**What is being asked:** Copy the entries from the line with "You are a computer-use agent." up to and including the line with "click(180, 231)", swapping "green" for "red" and leaving all else unchanged. Omit the pictures.

**Provided records:**
════════════════

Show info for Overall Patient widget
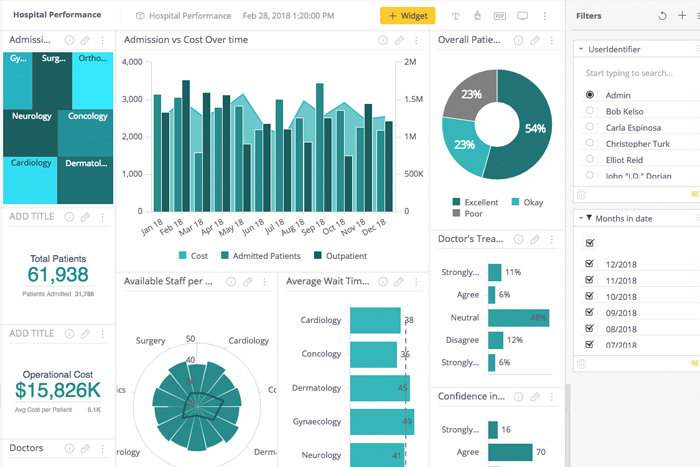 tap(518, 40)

════════════════

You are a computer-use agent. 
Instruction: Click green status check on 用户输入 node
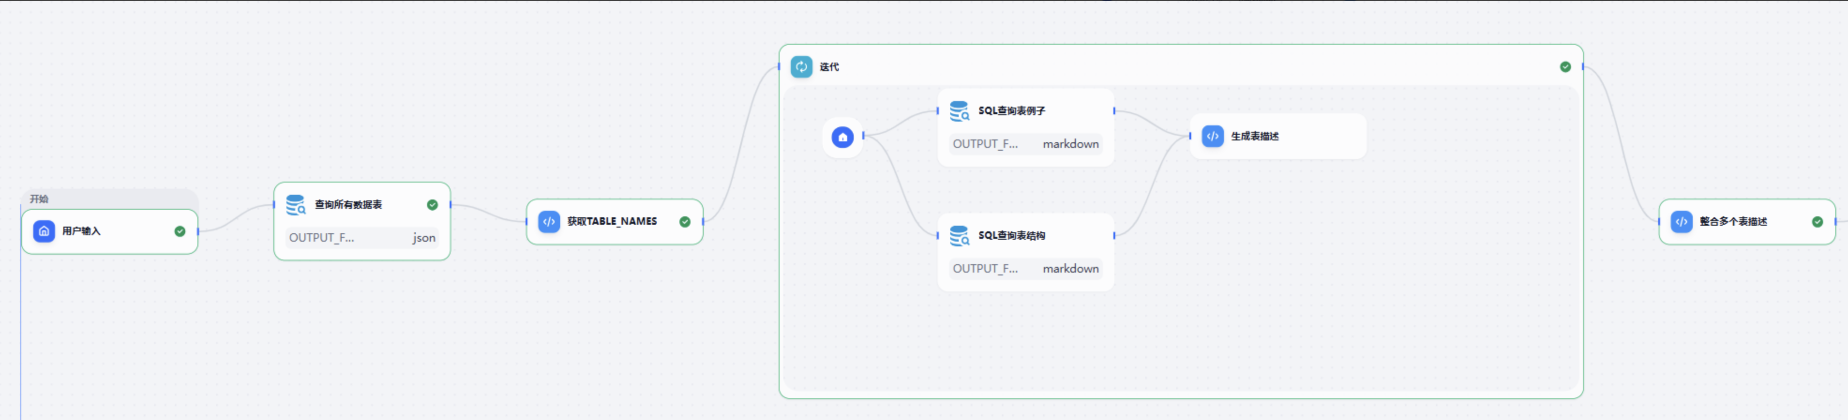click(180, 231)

════════════════

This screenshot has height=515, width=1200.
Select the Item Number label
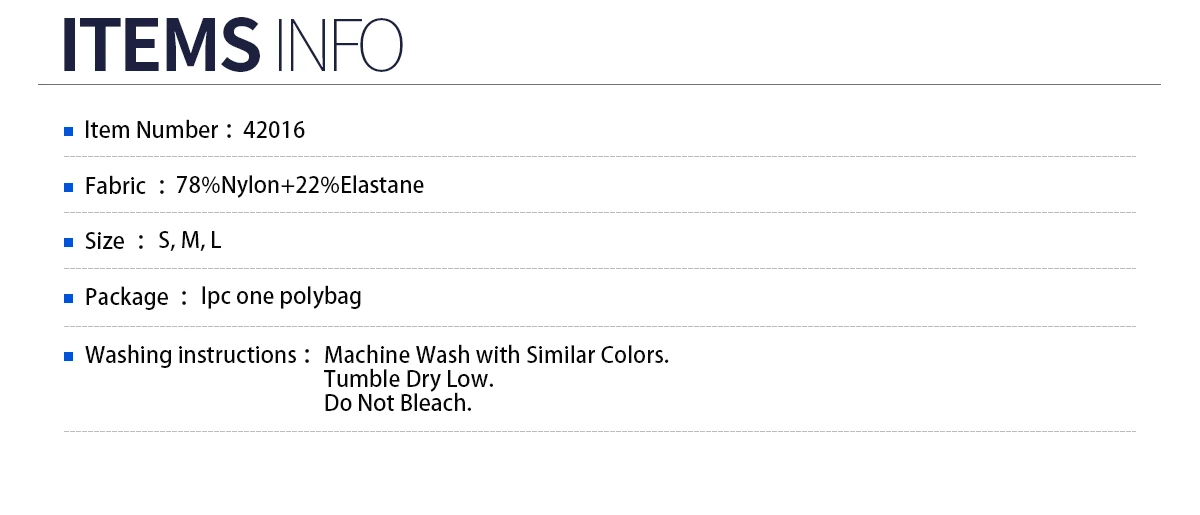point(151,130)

════════════════

**Written response:**
You are a computer-use agent. 
Instruction: Click red status check on 用户输入 node
click(180, 231)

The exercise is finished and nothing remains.